One unavailable nameserver (of two) broke cert allocation

Hello,

We run a service (exe.dev) where we request certificates for user's domains. Today we were having trouble getting certs. We discovered (after much debugging) that ns2.exe.dev was unavailable. Users had no trouble getting to their sites because ns1.exe.dev was functioning normally.

However the second name server being out of action meant we could not get certs from LE. This lasted for hours, until we figured out what was broken and fixed ns2.

This is, clearly, our fault. We should have fixed our name server within minutes of it breaking, and we are busy adding monitoring now. But it is also odd behavior for LE. I would have expected your servers, on failing to connect to ns2, would try ns1. It is unfortunate our failure cascaded into your system.

If there is any more information I can get you, happy to try.

Best,
David

Pretty sure it'll allow one of many nameservers to fail, but if you only had 2 nameservers and only one was working it wouldn't have enough to form a multi-perspective opinion about validation.

You currently seems to have a standard AWS Route53 setup with multiple nameservers, not sure if you've just moved to that or not.

3 Likes

Oh that's really interesting! Is there some critical information LE gets out of using multiple root NSs?

We use route53 for exe.dev, but our users host on exe.xyz, using the nameservers ns1.exe.dev / ns2.exe.dev. We could deploy more, but I would love to first understand what LE is getting from that, given we are using TLS-ALPN-1 verification.

LE (and most other ACME CAs) use Multi-Perspective validation of DNS resolution and challenge responses:

Multi-Perspective Validation Improves Domain Validation Security - Let's Encrypt

The idea being in the event you can spoof one perspective you (hopefully) can't spoof them all without having genuine control over the domain. Nowadays I think it's a requirement for all CAs.

6 Likes

Think about if someone can take one of nameservers but not all so answers are inconsistent. in that case only safe thing to do is not make any new certificate at all.

4 Likes

My understanding of the "multi-perspective" part is that it's about multiple paths from the Internet to guard against BGP-based attacks (and the web page you posted agrees with that interpretation). I don't see how the number of working nameservers you have affects that at all.

If there's an additional requirement that you need to have a a minimum number of nameservers working to issue a LE certificate, that's news to me.

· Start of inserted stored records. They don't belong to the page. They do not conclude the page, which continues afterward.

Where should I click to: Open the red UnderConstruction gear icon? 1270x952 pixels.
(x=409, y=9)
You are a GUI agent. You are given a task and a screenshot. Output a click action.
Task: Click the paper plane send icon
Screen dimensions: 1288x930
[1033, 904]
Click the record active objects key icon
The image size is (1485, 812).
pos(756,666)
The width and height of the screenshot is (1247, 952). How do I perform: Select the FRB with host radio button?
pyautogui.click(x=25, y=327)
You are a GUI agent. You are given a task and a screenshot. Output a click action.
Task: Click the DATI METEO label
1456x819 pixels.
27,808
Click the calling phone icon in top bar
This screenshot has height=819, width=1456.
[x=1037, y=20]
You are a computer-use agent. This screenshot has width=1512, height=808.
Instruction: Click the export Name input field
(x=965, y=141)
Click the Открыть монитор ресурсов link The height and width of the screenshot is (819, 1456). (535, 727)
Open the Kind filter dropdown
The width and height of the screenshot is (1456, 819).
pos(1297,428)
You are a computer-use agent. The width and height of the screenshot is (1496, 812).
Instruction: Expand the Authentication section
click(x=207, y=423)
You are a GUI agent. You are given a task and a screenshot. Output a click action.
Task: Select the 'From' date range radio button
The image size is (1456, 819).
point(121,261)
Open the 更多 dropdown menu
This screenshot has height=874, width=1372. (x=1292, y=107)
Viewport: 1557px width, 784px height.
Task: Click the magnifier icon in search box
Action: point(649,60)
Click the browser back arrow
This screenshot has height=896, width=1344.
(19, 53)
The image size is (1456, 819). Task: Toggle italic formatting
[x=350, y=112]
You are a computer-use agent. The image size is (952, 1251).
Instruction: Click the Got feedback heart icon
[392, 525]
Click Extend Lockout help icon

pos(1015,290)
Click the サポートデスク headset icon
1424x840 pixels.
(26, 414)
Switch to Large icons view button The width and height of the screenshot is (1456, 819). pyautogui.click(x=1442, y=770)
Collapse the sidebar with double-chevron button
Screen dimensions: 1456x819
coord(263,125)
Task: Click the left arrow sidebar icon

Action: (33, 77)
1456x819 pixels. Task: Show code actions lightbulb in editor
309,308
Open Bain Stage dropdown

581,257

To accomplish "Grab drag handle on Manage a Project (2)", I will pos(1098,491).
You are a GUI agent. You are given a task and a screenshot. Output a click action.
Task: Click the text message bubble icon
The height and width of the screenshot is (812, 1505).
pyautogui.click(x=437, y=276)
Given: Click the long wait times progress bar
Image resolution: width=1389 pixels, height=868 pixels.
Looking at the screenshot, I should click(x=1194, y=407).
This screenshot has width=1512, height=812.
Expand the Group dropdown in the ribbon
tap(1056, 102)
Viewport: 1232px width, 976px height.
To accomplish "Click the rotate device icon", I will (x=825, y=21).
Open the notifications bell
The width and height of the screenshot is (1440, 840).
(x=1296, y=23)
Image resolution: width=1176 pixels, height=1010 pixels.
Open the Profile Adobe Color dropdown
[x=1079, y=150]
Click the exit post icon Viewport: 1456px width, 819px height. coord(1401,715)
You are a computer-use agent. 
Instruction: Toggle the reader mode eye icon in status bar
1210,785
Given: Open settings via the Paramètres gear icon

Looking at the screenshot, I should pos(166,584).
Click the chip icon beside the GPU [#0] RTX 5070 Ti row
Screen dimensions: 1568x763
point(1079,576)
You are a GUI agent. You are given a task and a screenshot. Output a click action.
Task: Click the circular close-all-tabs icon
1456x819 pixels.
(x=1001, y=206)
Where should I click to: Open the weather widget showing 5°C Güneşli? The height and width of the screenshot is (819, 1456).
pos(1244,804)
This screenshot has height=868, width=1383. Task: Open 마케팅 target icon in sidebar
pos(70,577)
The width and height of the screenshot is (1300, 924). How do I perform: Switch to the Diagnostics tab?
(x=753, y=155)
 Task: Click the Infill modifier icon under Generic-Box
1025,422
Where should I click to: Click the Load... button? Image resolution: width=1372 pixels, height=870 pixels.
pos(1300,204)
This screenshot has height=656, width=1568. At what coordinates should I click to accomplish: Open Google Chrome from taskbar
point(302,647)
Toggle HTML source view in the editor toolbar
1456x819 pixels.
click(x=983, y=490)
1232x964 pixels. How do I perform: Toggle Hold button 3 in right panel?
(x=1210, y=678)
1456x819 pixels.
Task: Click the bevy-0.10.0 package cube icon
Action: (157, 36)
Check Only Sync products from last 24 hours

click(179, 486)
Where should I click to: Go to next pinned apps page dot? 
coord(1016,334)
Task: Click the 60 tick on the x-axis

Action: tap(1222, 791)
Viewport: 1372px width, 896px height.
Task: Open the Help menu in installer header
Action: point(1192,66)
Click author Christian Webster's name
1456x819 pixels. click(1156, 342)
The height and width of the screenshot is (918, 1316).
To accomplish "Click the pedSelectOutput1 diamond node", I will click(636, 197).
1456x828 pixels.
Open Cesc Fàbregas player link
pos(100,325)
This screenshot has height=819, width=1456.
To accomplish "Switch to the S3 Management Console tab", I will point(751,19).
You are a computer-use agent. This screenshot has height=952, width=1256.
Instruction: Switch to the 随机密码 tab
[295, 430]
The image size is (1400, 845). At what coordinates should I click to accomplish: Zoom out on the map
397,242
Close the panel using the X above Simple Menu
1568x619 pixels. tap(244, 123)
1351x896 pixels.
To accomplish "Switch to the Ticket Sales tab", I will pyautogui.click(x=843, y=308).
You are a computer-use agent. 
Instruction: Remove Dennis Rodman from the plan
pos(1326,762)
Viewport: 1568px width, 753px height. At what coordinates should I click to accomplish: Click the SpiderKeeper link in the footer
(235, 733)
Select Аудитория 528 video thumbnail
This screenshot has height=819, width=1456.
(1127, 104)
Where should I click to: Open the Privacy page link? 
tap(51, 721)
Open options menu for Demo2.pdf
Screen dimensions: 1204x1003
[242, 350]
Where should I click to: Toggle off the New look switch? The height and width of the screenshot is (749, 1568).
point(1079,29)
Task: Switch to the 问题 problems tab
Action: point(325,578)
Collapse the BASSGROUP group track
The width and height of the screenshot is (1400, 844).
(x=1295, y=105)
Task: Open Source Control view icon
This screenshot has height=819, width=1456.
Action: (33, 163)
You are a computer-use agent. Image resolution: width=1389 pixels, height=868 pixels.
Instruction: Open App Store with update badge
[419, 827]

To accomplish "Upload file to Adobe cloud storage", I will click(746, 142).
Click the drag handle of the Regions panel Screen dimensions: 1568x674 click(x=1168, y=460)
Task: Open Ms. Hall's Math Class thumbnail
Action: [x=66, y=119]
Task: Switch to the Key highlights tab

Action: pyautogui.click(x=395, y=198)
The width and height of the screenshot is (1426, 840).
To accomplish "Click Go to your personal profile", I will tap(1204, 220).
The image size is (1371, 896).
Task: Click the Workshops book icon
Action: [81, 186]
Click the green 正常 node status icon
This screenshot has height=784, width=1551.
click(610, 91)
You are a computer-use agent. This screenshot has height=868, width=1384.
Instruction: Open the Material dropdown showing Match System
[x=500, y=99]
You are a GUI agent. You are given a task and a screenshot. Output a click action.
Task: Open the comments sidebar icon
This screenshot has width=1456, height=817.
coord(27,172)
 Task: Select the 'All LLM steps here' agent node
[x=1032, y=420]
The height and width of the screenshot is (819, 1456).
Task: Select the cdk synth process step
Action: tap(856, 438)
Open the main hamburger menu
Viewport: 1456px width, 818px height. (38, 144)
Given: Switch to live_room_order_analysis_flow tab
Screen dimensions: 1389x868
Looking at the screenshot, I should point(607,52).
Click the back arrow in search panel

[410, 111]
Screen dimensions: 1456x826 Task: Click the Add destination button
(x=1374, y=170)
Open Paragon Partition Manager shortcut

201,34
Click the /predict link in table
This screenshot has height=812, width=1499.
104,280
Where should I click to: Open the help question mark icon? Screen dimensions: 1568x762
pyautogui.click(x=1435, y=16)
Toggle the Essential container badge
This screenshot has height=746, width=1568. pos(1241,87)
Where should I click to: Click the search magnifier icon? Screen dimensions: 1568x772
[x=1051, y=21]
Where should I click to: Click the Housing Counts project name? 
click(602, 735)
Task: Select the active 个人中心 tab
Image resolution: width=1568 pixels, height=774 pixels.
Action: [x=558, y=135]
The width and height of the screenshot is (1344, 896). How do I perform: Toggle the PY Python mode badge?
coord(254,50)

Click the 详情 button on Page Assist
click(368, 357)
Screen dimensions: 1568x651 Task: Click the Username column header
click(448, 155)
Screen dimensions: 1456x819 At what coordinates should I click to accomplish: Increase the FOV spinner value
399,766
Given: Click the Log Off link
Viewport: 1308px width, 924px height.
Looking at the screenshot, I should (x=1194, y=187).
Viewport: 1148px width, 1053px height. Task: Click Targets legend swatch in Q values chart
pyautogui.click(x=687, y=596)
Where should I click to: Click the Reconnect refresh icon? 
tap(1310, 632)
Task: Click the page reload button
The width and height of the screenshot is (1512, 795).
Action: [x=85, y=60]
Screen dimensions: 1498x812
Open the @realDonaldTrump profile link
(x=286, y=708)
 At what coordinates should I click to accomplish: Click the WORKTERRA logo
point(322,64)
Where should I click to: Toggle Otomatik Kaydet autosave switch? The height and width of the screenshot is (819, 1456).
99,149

Each perspective selects an authoritative NS at random. So a primary and some of the secondary perspectives may select working NSes and other perspectives may select the broken ones.

5 Likes

Right, we don't target many different authoritative nameservers on purpose, but since we're making requests from 5ish different perspectives, statistically we're going to hit both NSes from at least one perspective.

6 Likes